● **THE TASK**
Exclude the pictures and set down, unaltered, the lines from the one that holds "You are a GUI" through the end of the data.

● **Saved entries**
######
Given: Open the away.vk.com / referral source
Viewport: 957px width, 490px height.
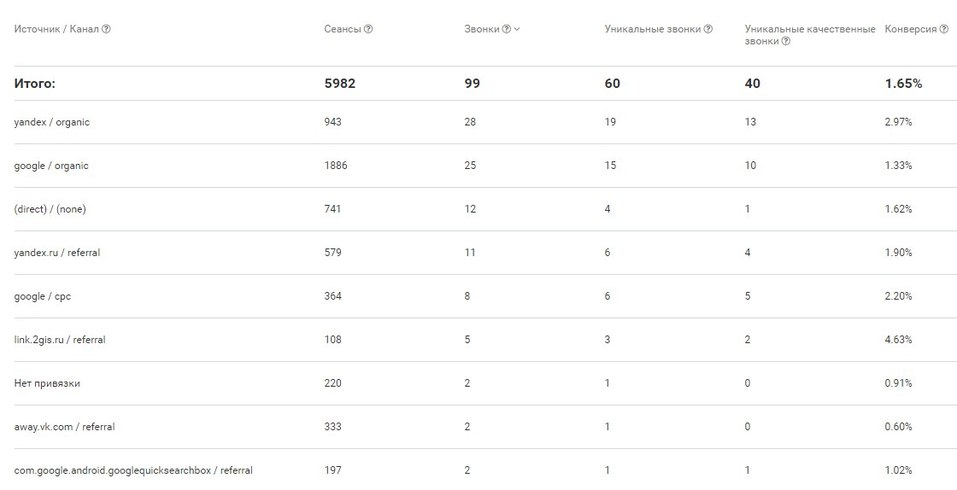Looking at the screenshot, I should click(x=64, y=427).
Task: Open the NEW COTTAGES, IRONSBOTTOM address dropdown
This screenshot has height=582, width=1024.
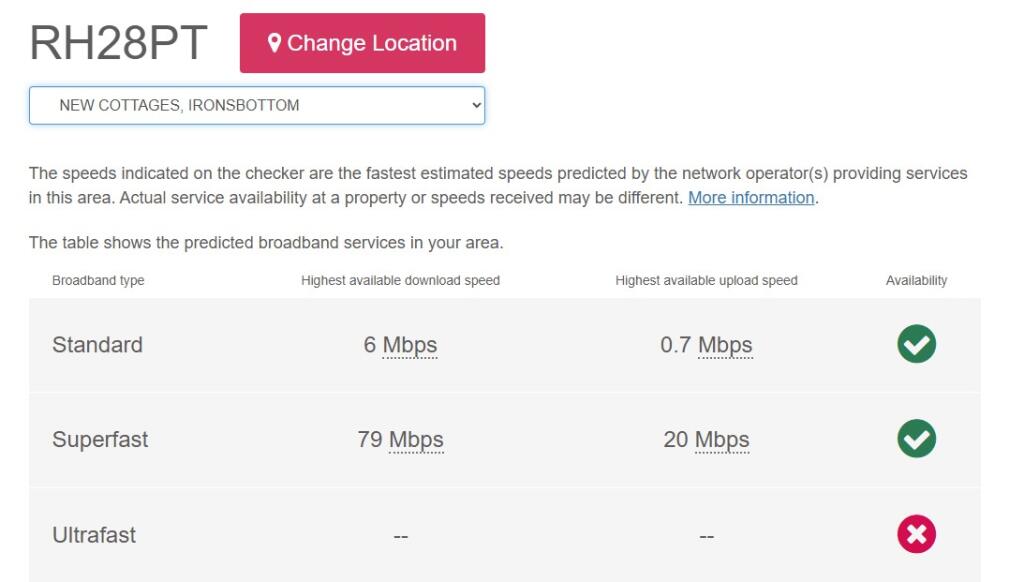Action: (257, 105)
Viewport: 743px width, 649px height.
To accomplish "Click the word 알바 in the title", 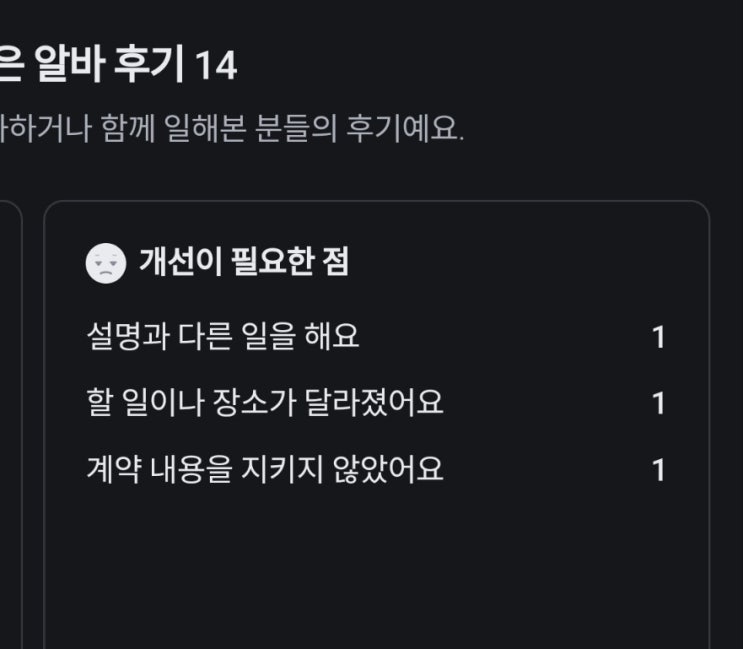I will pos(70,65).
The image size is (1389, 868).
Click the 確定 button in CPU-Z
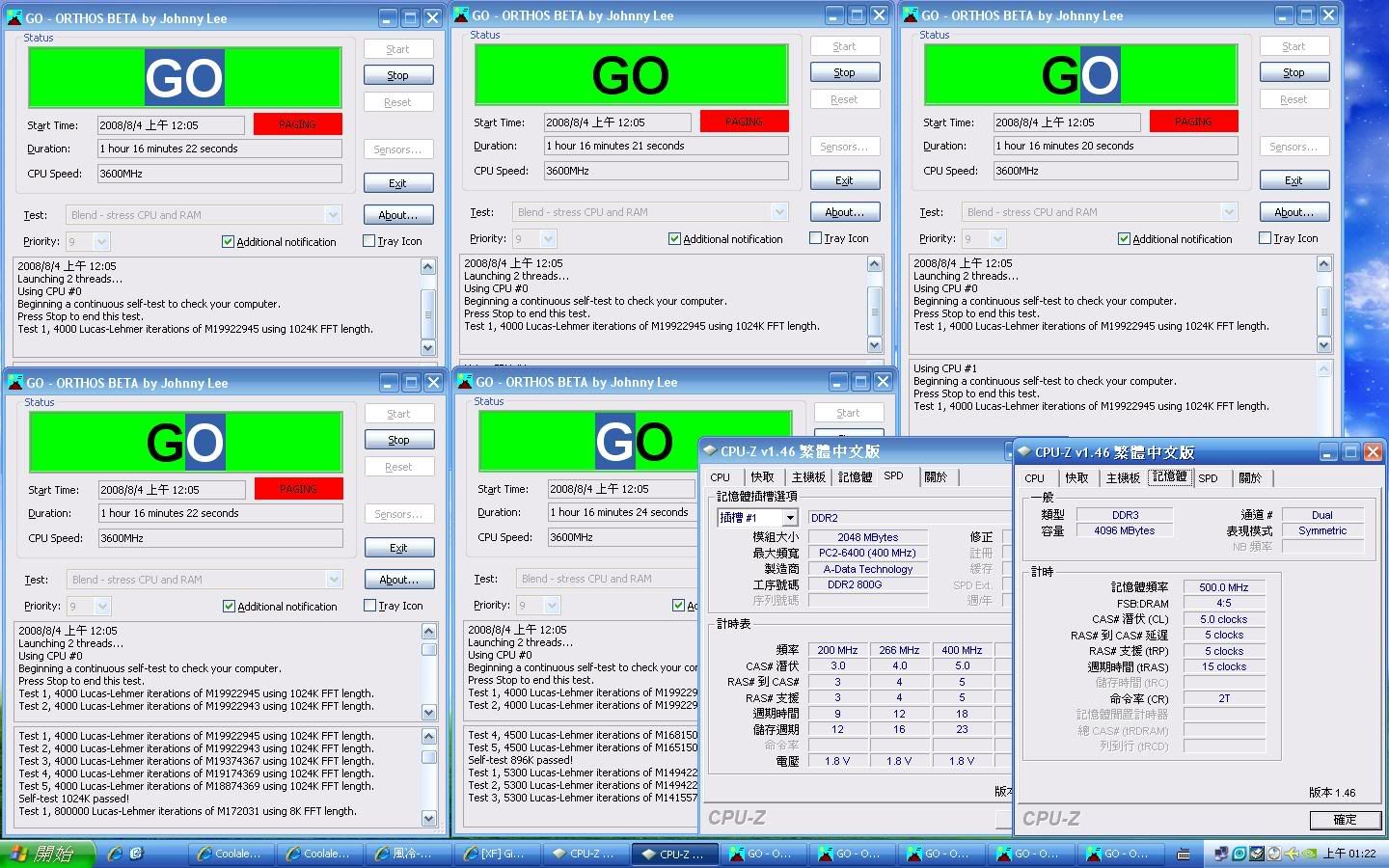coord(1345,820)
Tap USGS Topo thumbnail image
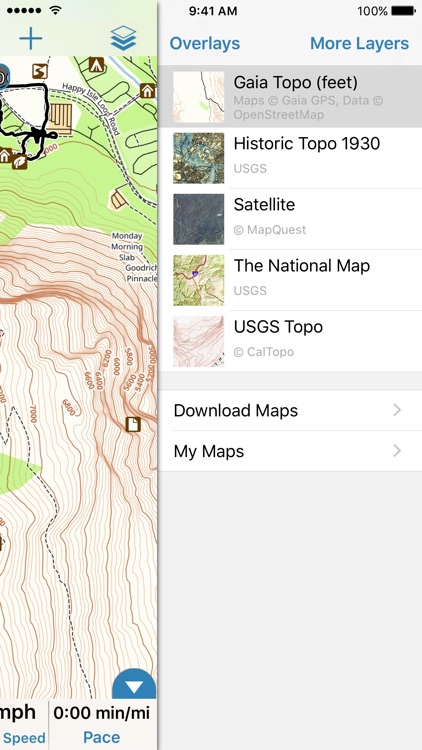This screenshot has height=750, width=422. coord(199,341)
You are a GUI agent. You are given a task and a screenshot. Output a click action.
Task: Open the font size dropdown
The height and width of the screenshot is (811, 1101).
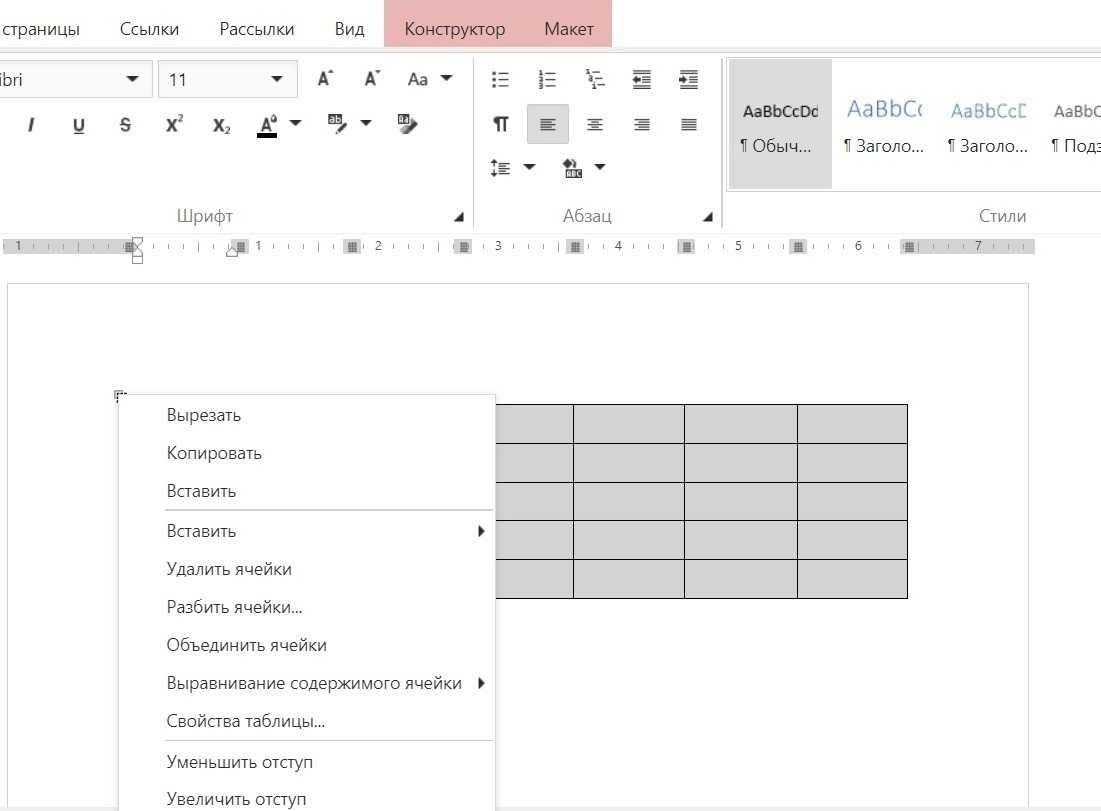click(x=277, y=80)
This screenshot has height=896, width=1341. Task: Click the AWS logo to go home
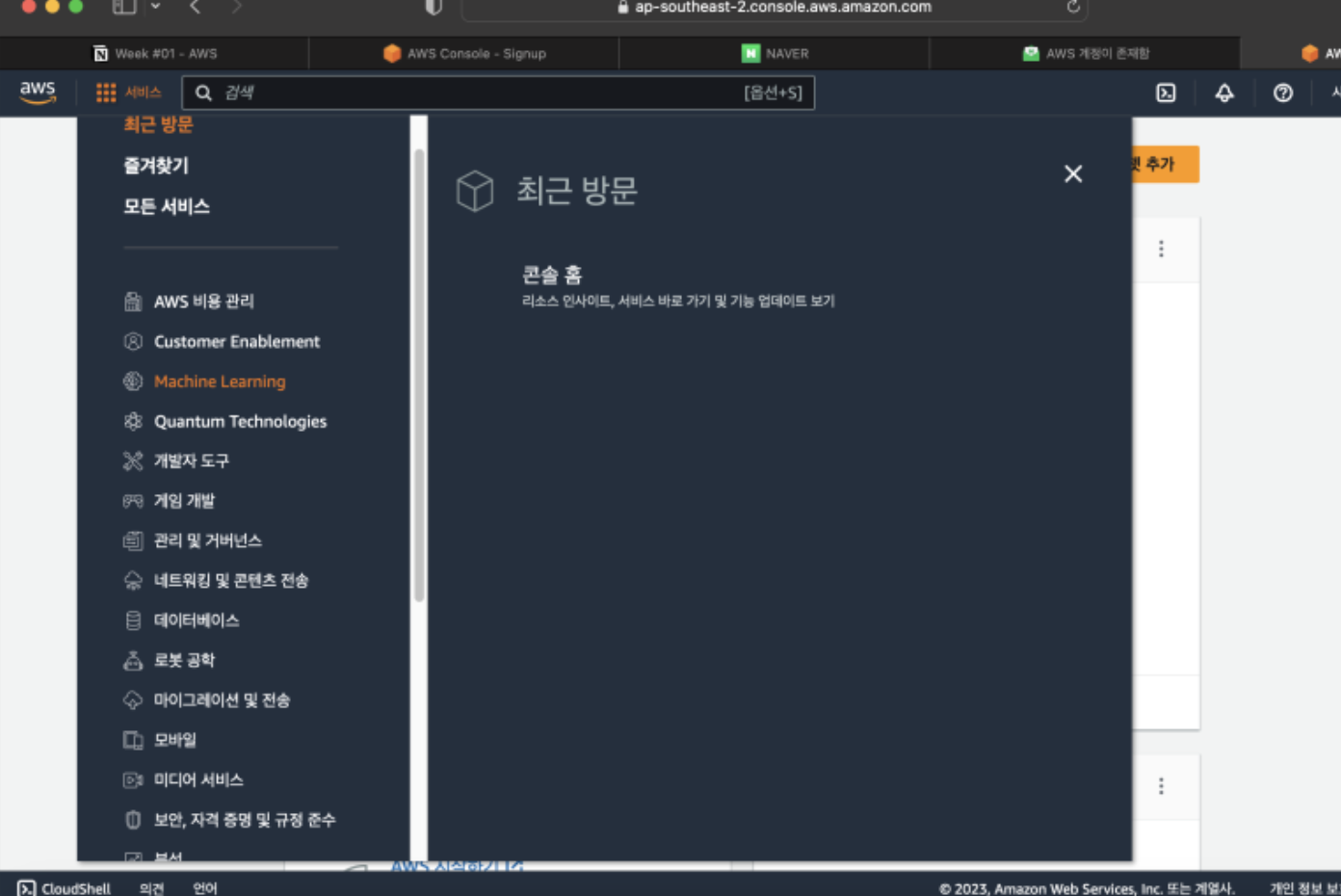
######
● **TASK SOLUTION**
You are a GUI agent. You are given a task and a screenshot. Output a click action.
Task: Open the font size dropdown
The height and width of the screenshot is (811, 1101).
click(x=277, y=80)
This screenshot has height=896, width=1341. Task: Click the AWS logo to go home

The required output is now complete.